_What is required:_ The records follow. Transcribe only the lines from the line containing "Given: See who Indie Campers has hired" through the end, both ends included, and leave out the pictures.

Extracted data entries

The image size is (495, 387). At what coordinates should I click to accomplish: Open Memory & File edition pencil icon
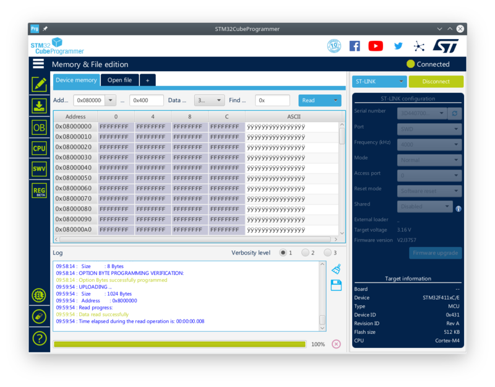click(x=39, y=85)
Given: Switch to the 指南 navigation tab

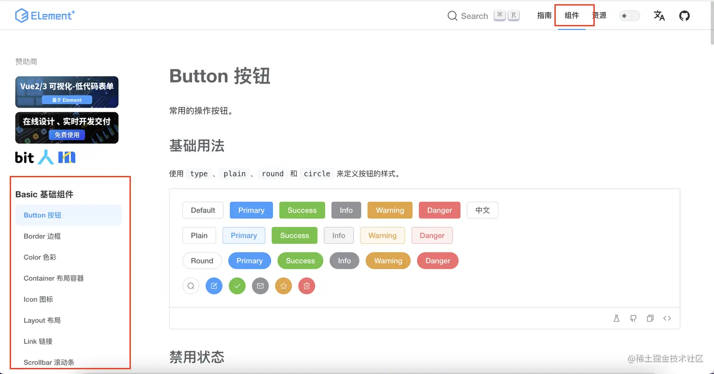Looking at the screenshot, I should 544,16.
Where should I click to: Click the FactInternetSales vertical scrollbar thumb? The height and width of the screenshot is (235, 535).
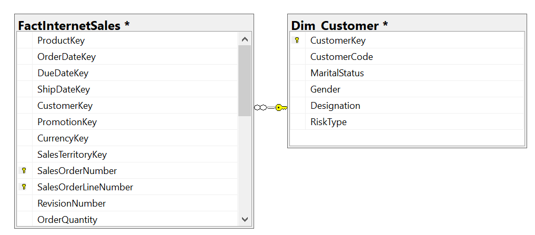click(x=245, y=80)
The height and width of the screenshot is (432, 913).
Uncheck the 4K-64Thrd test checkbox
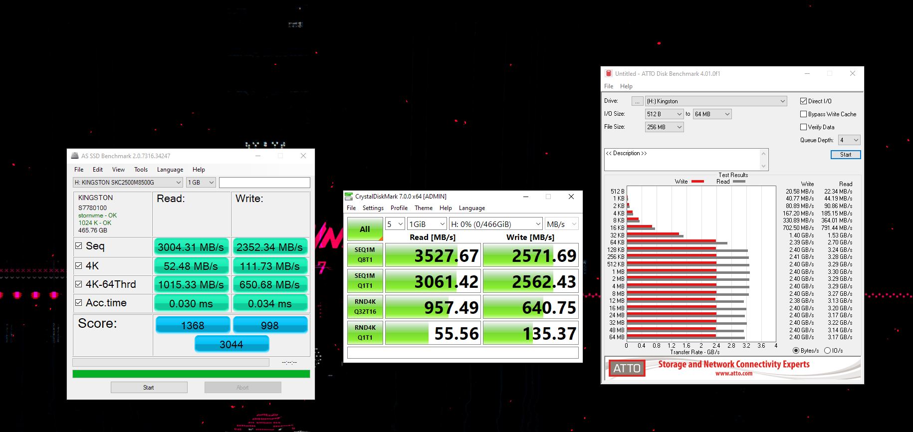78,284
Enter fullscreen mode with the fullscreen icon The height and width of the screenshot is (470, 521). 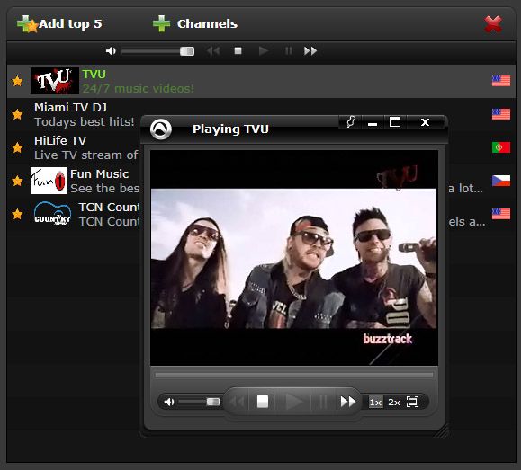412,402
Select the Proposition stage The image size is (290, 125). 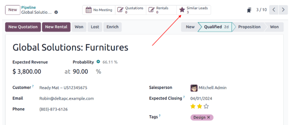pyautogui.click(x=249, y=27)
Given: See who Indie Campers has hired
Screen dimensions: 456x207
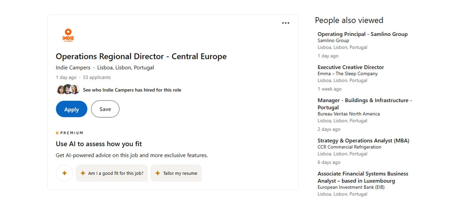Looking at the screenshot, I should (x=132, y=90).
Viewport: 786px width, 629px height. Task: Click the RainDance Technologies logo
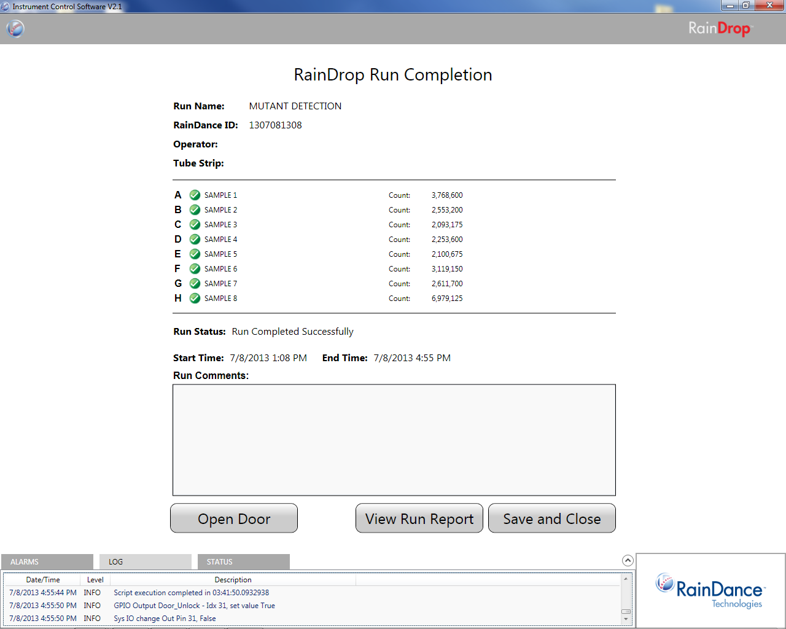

_Written response:_
Given: See who Indie Campers has hired
Screen dimensions: 456x207
Looking at the screenshot, I should (x=132, y=90).
Viewport: 786px width, 629px height. Task: Click the RainDance Technologies logo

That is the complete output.